#### Texto para ler:
====================

Gestão da mudança na saúde – aspetos críticos
Era uma vez... Há cerca de 100 anos, Ramalho Ortigão publicou n'O Século um artigo intitulado "Os médicos", onde escreveu "remédio que curou o avô, adoece o filho e mata o neto".
A forma de fazer que tornou possível, na década de 70, construir as bases do Serviço Nacional de Saúde (SNS) não permite hoje requalificá-lo de modo a corresponder aos desafios do nosso tempo. O velho modelo de governação que herdamos acompanha a lógica da administração tradicional: hierarquiza verticalmente o conhecimento e a inteligência. E, contudo, este paradigma, pouco tem a ver com o mundo atual.
No seu notável trabalho Uma Teoria para a Democracia Complexa, 2021, Daniel Innerarity observa que o "simplismo que decorre dum desfasamento entre os velhos conceitos teóricos e as novas realidades" e a prática política que sobrevive pelas vantagens da simplificação, num mundo que não compreende, "compensa a penúria analítica com a prescrição fácil".
Focar o discurso da saúde nos desafios do nosso tempo. Na atualidade, necessitamos de respostas agora para uma população muito envelhecida - pessoas com múltiplas doenças e disfunções, por vezes frágeis e dependentes, que necessitam cuidados frequentes de saúde, mas também de apoio social.
Simultaneamente, precisamos de olhar, a mais longo prazo, para o futuro das crianças e dos jovens - dos múltiplos aspetos do seu desenvolvimento humano, da promoção e proteção da sua saúde.
Precisamos de uma coisa e outra, ao mesmo tempo.

====================

#### Material de estudo:

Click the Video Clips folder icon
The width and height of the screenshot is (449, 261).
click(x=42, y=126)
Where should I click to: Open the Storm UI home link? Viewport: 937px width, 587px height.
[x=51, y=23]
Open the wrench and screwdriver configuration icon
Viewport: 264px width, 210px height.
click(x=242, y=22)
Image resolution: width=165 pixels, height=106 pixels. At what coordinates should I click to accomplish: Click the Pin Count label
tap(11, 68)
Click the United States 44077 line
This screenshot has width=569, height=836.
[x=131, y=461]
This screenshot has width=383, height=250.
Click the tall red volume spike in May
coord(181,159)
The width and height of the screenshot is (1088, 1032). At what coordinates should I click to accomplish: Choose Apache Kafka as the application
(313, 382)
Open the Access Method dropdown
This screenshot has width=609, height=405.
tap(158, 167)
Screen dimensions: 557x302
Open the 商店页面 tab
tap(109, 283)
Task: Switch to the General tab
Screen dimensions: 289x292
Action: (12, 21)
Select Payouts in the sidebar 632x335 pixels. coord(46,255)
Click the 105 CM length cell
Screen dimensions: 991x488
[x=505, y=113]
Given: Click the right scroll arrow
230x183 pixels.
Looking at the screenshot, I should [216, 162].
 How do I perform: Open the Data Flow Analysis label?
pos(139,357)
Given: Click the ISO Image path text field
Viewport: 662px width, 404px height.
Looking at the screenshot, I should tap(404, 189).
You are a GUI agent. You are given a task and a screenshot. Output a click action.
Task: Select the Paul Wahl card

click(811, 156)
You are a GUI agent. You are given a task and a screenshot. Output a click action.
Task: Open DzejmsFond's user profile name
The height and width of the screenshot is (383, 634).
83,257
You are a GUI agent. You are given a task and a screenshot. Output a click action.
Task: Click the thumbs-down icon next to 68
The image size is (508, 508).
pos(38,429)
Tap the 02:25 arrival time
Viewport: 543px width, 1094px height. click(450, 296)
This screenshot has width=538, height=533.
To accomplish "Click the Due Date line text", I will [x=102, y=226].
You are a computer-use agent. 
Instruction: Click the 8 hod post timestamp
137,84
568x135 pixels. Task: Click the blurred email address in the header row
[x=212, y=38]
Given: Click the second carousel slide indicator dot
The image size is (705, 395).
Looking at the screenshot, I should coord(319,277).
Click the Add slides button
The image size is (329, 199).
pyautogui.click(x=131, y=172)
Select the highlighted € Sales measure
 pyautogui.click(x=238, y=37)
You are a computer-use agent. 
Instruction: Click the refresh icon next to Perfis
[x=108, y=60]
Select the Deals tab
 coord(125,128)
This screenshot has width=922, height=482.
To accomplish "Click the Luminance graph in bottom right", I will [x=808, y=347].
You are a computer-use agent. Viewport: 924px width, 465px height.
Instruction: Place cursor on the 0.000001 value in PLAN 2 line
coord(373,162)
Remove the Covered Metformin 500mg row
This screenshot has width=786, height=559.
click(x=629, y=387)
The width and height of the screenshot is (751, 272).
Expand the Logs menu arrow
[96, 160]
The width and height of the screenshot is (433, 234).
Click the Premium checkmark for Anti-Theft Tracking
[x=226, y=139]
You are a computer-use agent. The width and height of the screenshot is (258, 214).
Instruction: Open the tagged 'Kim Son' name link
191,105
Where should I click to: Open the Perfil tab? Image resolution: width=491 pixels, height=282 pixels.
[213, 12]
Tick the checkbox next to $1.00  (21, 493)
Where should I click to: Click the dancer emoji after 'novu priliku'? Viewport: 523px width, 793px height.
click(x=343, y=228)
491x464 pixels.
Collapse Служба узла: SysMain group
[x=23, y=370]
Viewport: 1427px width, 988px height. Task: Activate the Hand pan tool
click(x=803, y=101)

====================

#### Tarefa A:
Responda, com base no texto sobre a gestão da mudança na saúde:
(i) Em que jornal publicou Ramalho Ortigão o artigo "Os médicos"?
(ii) Em que década foram construídas as bases do Serviço Nacional de Saúde?
(iii) Qual é o título da obra de Daniel Innerarity citada e em que ano foi publicada?
#### Tarefa B:
Transcreva o trecho do texto sobre a gestão da mudança na saúde que começa em "Simultaneamente, precisamos de" e termina em "da sua saúde.".
As linhas são material à parte e não dependem do texto.

#### Resultado A:
(i) N'O Século.
(ii) Na década de 70.
(iii) Uma Teoria para a Democracia Complexa, de 2021.

#### Resultado B:
Simultaneamente, precisamos de olhar, a mais longo prazo, para o futuro das crianças e dos jovens - dos múltiplos aspetos do seu desenvolvimento humano, da promoção e proteção da sua saúde.